April 25-26 , 2026
Camden Art Centre, London
Working across film, sound, installation and performance, Carpenter’s interdisciplinary practice explores memory, erasure and the unstable conditions through which histories are constructed and transmitted. Sojourn unfolds these concerns through layered temporal and material registers.
The evening will open with a conversation between Carpenter and Cynthia Igbokwe, followed by a screening and reinterpretation of the score featuring a chain guitar performance by Richie Culver, and concluding with a live performance from Carpenter set to the back drop of the film, as well as new installation that contextualizes the film, the installation titled “A Burial At The Black Sea, For A Civil Death”, large scale paintings mounted on black structures housing a projecting within, surrounded by a sea or urine test cups used for drug testing, operates as a monument to those that have suffered a “civil” death, those that live through incarceration, surveillance and persecution
Sojourn marks Allen-Golder Carpenter’s UK debut at Camden Art Centre. First presented within his largest solo exhibition to date at Tick Tack, Antwerp, the film will be shown alongside two new paintings and a debut live performance.
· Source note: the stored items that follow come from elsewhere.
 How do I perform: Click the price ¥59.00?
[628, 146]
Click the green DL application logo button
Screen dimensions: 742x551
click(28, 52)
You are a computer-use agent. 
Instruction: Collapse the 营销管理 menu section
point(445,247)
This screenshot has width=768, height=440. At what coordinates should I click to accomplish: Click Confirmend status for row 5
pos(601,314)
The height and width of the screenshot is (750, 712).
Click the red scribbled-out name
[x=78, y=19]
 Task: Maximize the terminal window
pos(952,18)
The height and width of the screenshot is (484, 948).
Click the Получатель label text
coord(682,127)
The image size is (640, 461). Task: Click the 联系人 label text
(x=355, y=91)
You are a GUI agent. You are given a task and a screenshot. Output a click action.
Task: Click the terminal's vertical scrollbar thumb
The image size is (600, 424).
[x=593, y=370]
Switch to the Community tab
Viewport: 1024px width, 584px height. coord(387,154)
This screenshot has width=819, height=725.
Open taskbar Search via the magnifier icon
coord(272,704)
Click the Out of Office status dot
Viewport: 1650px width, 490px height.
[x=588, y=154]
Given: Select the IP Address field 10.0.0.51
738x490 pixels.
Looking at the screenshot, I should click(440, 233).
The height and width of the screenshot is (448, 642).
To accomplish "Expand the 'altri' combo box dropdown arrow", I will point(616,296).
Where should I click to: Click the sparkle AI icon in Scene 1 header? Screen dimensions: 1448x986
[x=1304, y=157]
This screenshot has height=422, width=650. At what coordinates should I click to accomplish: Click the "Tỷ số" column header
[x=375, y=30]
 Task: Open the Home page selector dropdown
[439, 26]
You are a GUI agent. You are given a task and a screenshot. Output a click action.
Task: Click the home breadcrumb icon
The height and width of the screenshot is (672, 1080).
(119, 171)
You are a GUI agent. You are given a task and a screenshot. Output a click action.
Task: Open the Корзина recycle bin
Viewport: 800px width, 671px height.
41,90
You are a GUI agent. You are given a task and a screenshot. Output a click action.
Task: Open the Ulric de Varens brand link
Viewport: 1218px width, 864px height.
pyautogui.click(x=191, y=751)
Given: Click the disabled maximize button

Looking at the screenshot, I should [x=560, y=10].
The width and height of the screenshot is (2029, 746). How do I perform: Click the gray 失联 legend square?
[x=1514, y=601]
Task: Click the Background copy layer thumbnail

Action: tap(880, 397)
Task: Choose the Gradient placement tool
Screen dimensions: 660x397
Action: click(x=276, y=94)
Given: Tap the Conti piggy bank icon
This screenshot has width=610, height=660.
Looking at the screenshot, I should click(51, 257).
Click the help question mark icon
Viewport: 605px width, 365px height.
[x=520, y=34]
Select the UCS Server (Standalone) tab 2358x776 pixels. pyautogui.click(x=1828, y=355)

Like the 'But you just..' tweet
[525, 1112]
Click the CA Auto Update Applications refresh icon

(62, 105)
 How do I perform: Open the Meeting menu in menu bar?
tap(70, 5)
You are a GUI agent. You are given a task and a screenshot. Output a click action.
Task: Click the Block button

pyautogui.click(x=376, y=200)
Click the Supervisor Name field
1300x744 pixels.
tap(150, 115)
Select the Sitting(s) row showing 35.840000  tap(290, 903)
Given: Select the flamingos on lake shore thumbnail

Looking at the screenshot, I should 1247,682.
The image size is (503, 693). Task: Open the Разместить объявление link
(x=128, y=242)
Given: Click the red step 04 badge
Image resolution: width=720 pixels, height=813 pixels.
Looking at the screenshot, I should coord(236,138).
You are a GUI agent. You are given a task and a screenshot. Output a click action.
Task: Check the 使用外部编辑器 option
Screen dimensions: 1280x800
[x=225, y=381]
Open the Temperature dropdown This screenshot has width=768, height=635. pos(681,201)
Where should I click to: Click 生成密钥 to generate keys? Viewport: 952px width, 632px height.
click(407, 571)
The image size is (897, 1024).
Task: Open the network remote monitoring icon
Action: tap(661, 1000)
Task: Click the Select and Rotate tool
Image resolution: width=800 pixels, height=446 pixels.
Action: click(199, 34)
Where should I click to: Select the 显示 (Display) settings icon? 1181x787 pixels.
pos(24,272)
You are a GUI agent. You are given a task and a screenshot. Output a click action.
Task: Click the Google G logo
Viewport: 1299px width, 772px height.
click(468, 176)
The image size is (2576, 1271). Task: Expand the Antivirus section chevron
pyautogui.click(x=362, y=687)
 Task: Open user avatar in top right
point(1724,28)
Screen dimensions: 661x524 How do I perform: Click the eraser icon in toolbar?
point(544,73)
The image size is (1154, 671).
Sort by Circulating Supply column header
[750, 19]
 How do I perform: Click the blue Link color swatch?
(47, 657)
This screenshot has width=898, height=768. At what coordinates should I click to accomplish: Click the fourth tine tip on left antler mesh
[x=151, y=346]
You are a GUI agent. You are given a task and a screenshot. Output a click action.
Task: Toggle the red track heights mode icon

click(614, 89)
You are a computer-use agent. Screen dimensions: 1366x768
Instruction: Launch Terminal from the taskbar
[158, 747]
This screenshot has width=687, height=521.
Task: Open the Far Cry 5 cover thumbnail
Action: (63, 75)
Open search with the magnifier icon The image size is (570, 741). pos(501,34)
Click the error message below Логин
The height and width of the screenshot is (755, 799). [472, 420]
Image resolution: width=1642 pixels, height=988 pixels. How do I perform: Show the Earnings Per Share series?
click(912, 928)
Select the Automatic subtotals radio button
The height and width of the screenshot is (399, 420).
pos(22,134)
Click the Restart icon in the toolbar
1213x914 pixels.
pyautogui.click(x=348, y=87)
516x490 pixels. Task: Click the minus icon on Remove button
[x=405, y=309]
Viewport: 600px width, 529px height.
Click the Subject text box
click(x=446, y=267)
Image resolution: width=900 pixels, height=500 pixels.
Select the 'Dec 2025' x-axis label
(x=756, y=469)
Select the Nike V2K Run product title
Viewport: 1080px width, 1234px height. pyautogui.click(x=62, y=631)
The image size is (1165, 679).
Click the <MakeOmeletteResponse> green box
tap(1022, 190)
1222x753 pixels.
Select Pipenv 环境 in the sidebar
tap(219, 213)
“Heavily inspired by the film Evangelion: 2.0 You Can (Not) Advance, Sojourn weaves these elements into a layered meditation on memory, transformation, and the instability of historical perspective.
In the film, Carpenter constructs a fractured cinematic language to explore the fragility of memory and the violence of erasure. Through a poetic interplay of image, text, sound, and spoken word, the film reflects on the cyclical nature of life and death—not as abstraction, but as lived experience shaped by systemic neglect and historical distortion. Following the titular character on their journey from the afterlife to the living world and back again, encountering several spirits while on a quest to find fragments of their lost name. Sojourn presents a layered, unresolved attempt to hold onto what history often pushes aside—especially the lives, voices, and losses of Black communities whose stories are too often overwritten.”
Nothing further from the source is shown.